RB design discussion - 2009-08-21
Issues
Runtime performance
(ICU4J) Loading entire data into heap as raw bytes, creating a Java object when accessed. Without Java object caching, it creates multiple identical objects (like former implementation). Even with caching, raw byte data is not released.
(ICU4J) Bundle size is too big. For example, time zone data (zoneinfo.res) is currently 155kb. ICU4J load entire res contents to heap. In many cases, client only need a single time zone, which require only several hundreds byte maximum.
(ICU4J) Getting a resource item from our own proprietary format always require a new Java object instantiation and probably always slower than getting a Java object from .class file.
Usability / Design
No public API for supporting inheritance (fallback to parents) for nested items.
(ICU4J) UResourceBundle does not support JDK 6 ResourceBundle.Control features, which allow user to customize look up path, controlling cache, etc.
(ICU4J) UResourceBundle extends JDK ResourceBundle, but its design is largely different from JDK.
Design Options
Break ICU locale resources into smaller pieces - package items optimized for typical usage models.

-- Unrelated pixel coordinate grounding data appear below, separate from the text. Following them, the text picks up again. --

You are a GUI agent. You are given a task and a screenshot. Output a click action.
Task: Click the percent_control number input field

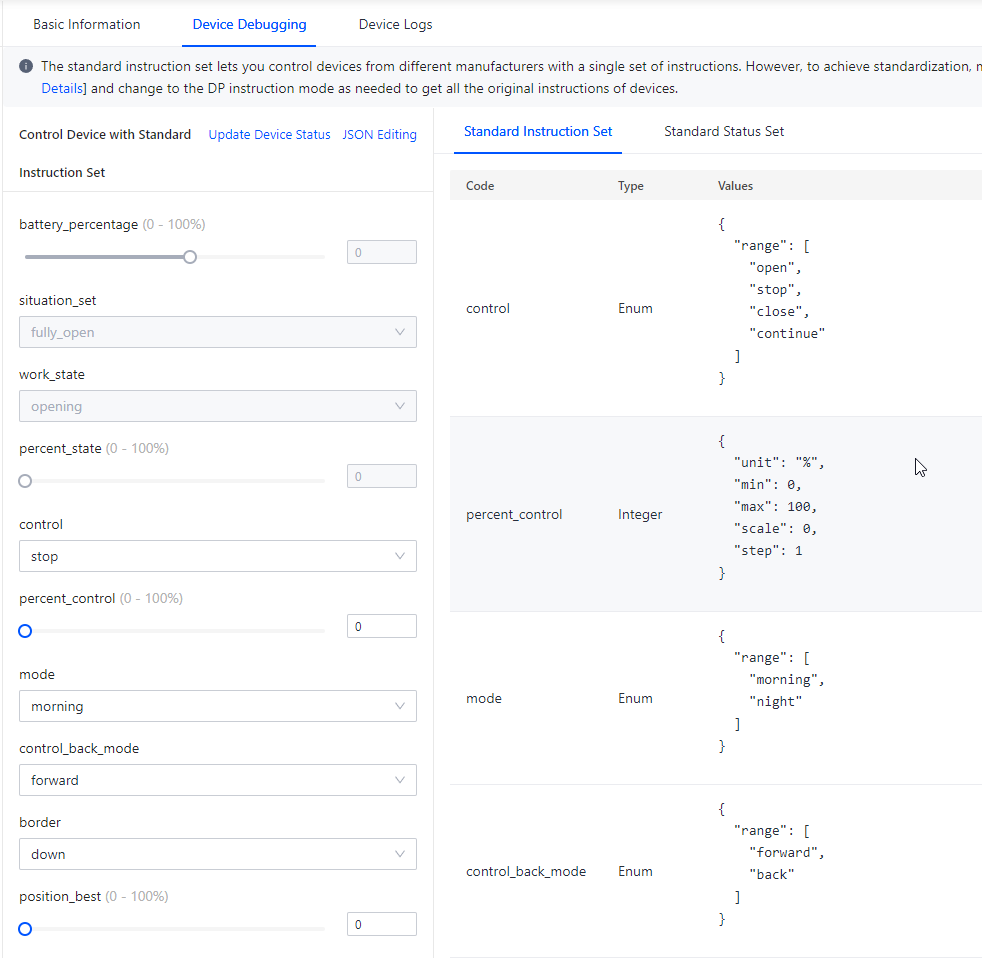tap(381, 626)
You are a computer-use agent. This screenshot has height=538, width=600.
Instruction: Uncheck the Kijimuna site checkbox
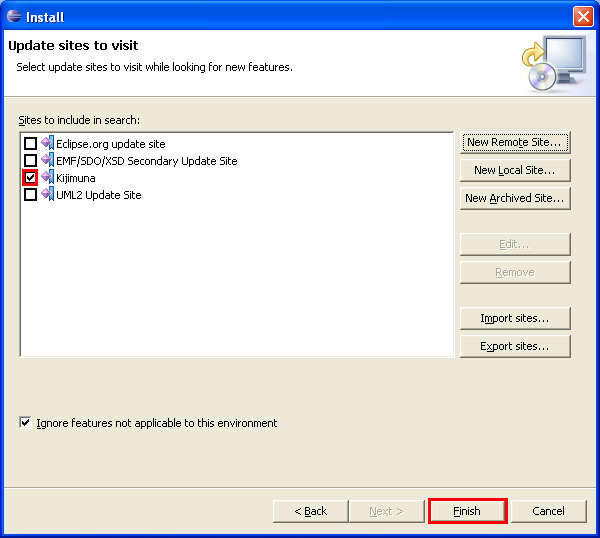pyautogui.click(x=30, y=178)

Doug to come up with resource type categorization proposal.
ICU4J to use .class file to store locale resources (such as ListResourceBundle)
This could introduce ICU4C / J incompatibility
We could add "locale data API" compatible between C and J.
Duplicated (or substring) key optimization can be done by tooling.
With smaller bundles, we should be able to avoid the Java class file size limitation.
Large binary items might need to be externalized to avoid the Java class file limitation (e.g. collation rules)
We need a way to verify the contents is equivalent to .res. We should probably start with .txt <-> .class. In longer term, we want to generate locale resources directly from LDML.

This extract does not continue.